Search the material for the string "computer", then return every line where it is found.
══════════
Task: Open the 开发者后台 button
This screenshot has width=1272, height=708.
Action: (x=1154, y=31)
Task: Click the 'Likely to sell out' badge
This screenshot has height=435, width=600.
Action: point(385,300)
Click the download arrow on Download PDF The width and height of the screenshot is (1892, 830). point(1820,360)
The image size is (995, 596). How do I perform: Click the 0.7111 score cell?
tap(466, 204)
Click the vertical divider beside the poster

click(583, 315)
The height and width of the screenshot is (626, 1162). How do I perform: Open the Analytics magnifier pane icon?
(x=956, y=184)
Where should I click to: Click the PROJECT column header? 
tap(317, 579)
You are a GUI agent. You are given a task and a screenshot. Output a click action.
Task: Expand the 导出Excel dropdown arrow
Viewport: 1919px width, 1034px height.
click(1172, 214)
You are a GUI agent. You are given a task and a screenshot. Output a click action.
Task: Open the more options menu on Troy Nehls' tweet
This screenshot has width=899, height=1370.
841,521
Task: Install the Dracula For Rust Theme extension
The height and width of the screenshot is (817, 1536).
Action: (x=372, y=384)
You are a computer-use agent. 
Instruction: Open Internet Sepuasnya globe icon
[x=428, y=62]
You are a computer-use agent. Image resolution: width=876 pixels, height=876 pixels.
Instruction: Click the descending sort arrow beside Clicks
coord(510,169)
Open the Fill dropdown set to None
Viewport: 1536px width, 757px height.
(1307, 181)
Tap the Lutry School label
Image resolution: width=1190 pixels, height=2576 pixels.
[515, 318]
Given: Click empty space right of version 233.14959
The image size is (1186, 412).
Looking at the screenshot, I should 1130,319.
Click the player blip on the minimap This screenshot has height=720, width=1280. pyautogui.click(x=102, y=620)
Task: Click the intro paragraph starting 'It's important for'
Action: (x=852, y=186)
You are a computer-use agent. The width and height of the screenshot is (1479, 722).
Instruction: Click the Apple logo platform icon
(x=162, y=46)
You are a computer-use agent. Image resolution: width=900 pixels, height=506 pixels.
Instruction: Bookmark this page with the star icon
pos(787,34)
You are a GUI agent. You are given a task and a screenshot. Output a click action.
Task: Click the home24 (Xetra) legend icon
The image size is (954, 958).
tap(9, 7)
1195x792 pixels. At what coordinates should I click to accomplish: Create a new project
══════════
**RESULT BELOW:**
You are a computer-use agent. 
You are a computer-use agent. Image resolution: width=876 pixels, height=876 pixels.
You are a computer-use agent. The width and height of the screenshot is (1479, 722).
You are a computer-use agent. Image resolution: width=900 pixels, height=506 pixels.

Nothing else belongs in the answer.